Advanced Electrics Pty Ltd v Smith

Case

[2004] HCATrans 441

No judgment structure available for this case.

[2004] HCATrans 441

IN THE HIGH COURT OF AUSTRALIA

Office of the Registry
  Brisbane  No B85 of 2003

B e t w e e n -

ADVANCED ELECTRICS PTY LTD

Applicant

and

TREVOR ANDREW SMITH

Respondent

Application for special leave to appeal

GLEESON CJ
HAYNE J

TRANSCRIPT OF PROCEEDINGS

FROM BRISBANE BY VIDEO LINK TO CANBERRA

ON FRIDAY, 12 NOVEMBER 2004, AT 10.05 AM

Copyright in the High Court of Australia

MR D.O.J. NORTH, SC:   May it please the Court, I appear with my learned friend, MR L.F. KELLY, on behalf on the applicant.  (instructed by Minter Ellison) 

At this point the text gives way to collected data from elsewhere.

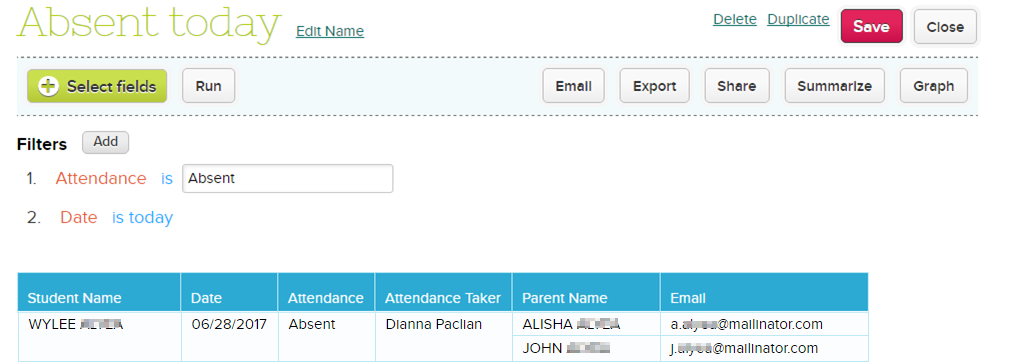The width and height of the screenshot is (1026, 364).
Task: Close the report editor
Action: click(x=945, y=27)
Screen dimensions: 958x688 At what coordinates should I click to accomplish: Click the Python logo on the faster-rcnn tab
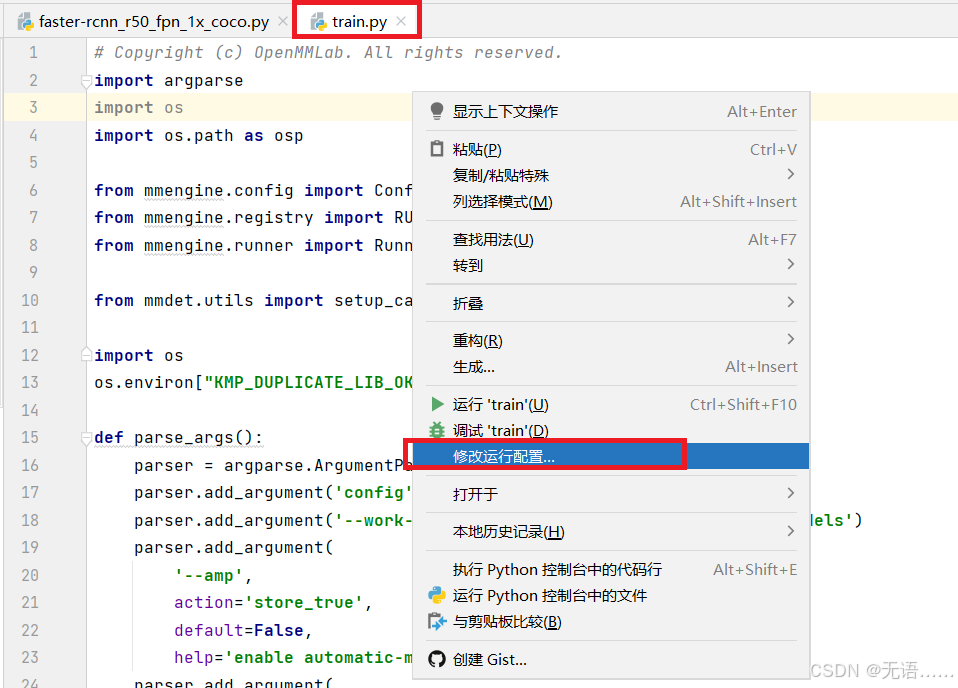click(25, 18)
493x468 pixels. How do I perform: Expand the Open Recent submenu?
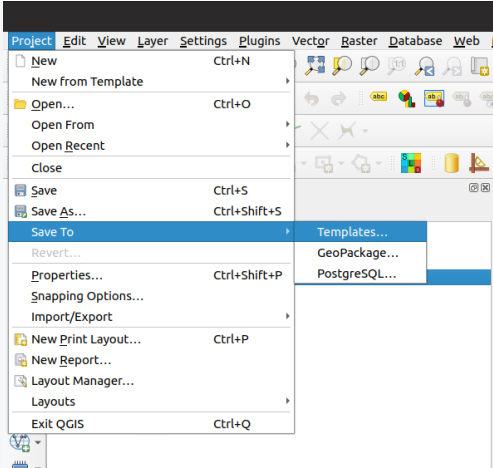151,146
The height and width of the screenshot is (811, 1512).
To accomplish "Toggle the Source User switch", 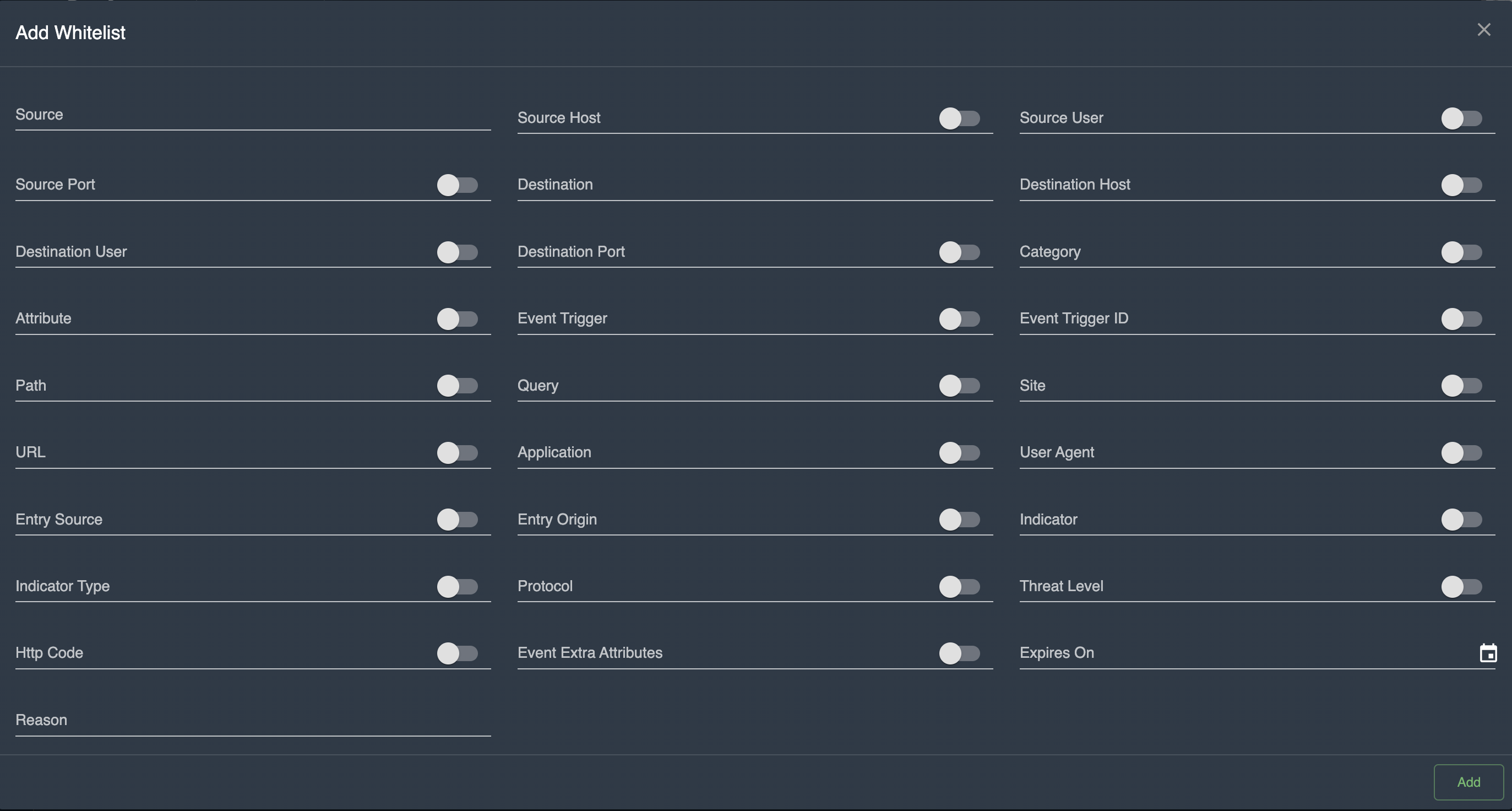I will tap(1461, 118).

MR J.G. CROWLEY, QC:   May it please the Court, I appear with my learned friend, MR R.W. TROTTER, for the respondent.  (instructed by Shane Ellis Lawyers)

GLEESON CJ:   Yes, Mr North. 

MR NORTH:   Your Honours, in our outline at paragraphs 34 to 37, page 68 of the appeal record, we pointed to the important questions that we submit arise concerning the use that can be made of expert opinion evidence by a court in adversarial proceedings and the related application, in certain circumstances, of the rule in Browne v Dunn

Your Honours, in paragraphs 26 and 36 of our outline, we have drawn attention to the vexed problem of the admissibility of expert opinion evidence and the tender of that evidence.  The authorities to which we have referred in this Court and in the Court of Appeal of New South Wales demonstrate that a court is not obliged to accept the evidence of an expert and act upon it, even when tendered without objection or uncontradicted, where the expert evidence goes to the ultimate issue in the litigation. 

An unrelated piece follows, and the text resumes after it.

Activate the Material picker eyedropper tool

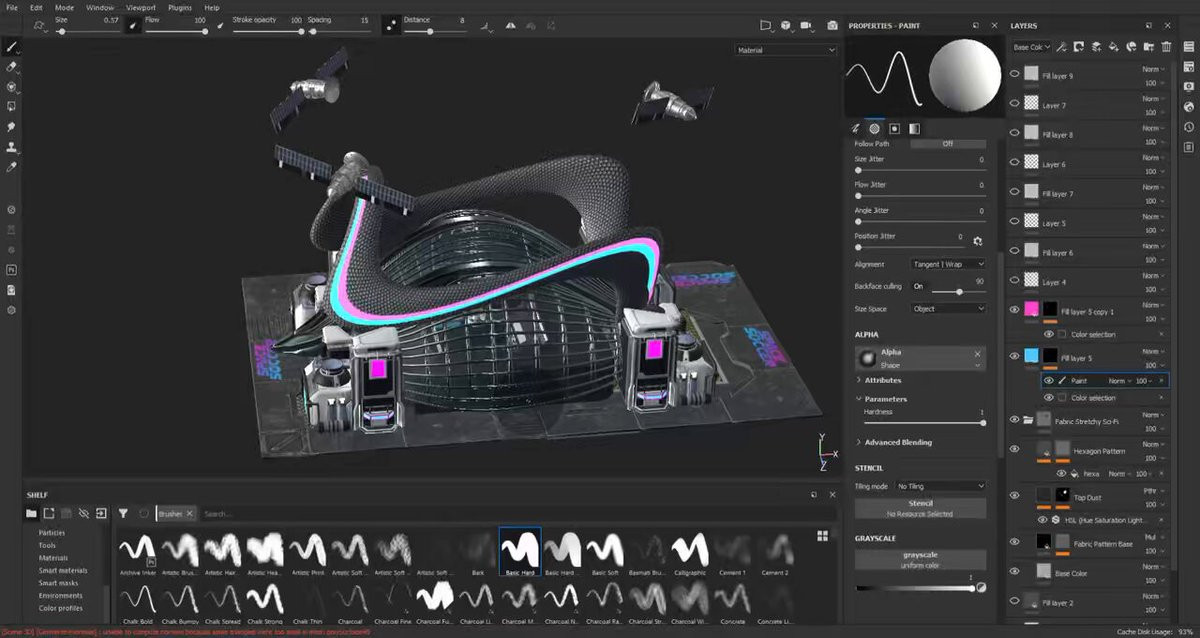(12, 167)
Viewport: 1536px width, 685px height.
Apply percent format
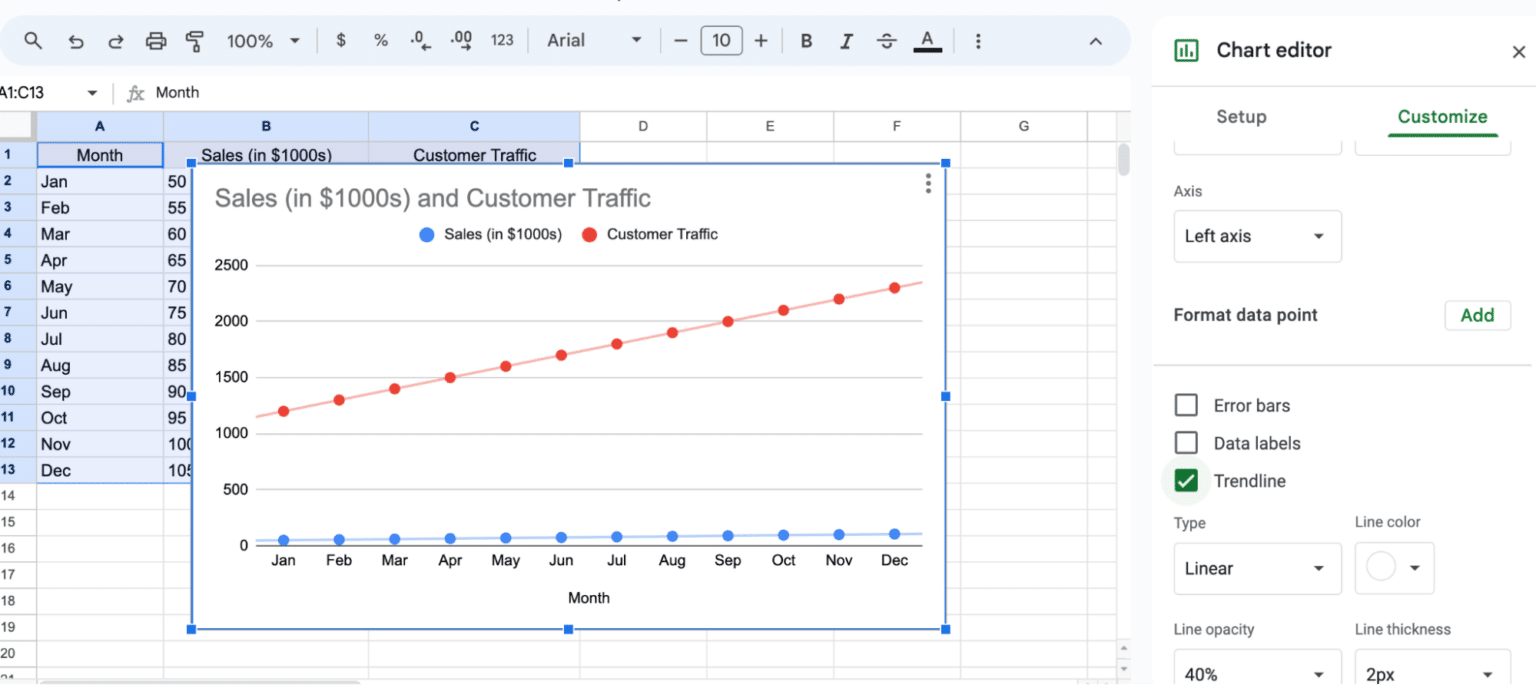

The ultimate issue in this case, when tried before Justice Ambrose at first instance, was whether the respondent in this Court – the plaintiff below – was at all relevant times on and from when the cause of action accrued on 25 September 1997 relevantly under a disability or, in other words, of unsound mind, within section 29(1) and 29(2)(c) of the Limitation of Actions Act, when read with section 5(2) of the Act. 

Your Honours, the affidavit of the psychiatrist, Chittenden, on whom the plaintiff – the respondent in this Court – relied tended to swear to the ultimate issue.  That can be seen from paragraph 4 of her affidavit that was filed in the proceedings below, which is at page 24 of the appeal record. 

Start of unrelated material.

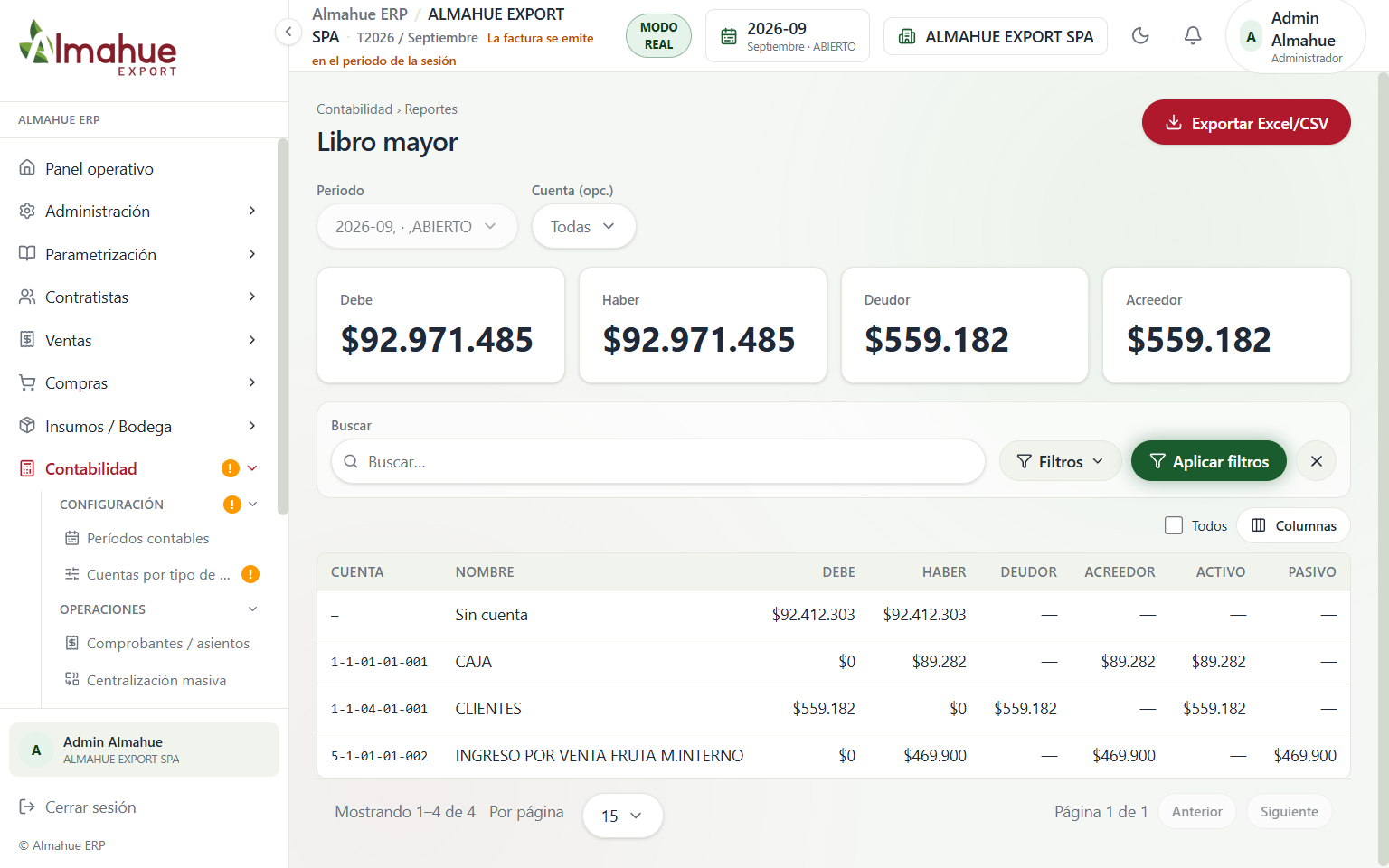Toggle MODO REAL badge
Viewport: 1389px width, 868px height.
(658, 36)
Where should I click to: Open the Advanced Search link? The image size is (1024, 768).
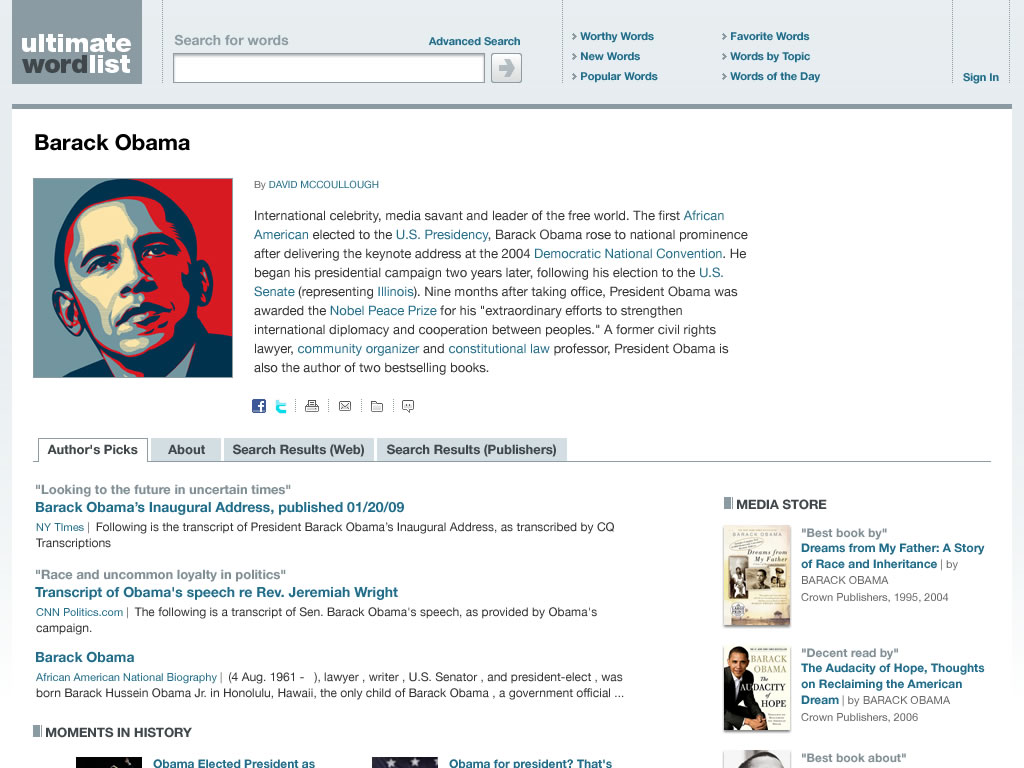(474, 41)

HAYNE J:   Well, assume that to be so.  Assume that that might have given you ground to object to its reception.  There was no objection taken, was there? 

MR NORTH:   No, there was no objection taken, your Honour, but ‑ ‑ ‑

HAYNE J:   The opinion thus expressed was not challenged on cross‑examination. 

MR NORTH:   That is so, your Honour, but the authorities indicate that even in that circumstance a court is not obliged to accept that evidence, particularly where there is evidence tendered and admitted into evidence, that undermines the basis for the conclusion reached, being the ultimate opinion that was for the court to conclude.  Your Honours, the psychiatrist first saw the respondent on ‑ ‑ ‑

HAYNE J:   Am I right in understanding that the first challenge to this conclusion is a challenge made in the course of submissions in reply? 

MR NORTH:   Submissions in reply – we could cavil with that.  In the course of my client’s submissions, in the course of addresses. 

HAYNE J:   So the first challenge is made in the course of addresses, all the evidence then being in? 

MR NORTH:   Yes, and all the evidence having been tendered by the plaintiff.  The point which we have essayed in our outline is that the plaintiff tendered evidence that, on a clearly open view, undermined the conclusion that the expert had sworn to, an expert who had not been privy to the plaintiff’s condition at the time when the plaintiff relevantly made the application for compensation, gave statements to witnesses and took steps to protect his interests in the ways in which we have outlined in our outline and in the ways which were discussed by the trial judge.  It was for the plaintiff to prove that on and from the day of the accident he was of unsound mind.  Relevantly, that means in terms of the undisputed authority in this State and elsewhere that he was incapable of taking steps to protect his own interests. 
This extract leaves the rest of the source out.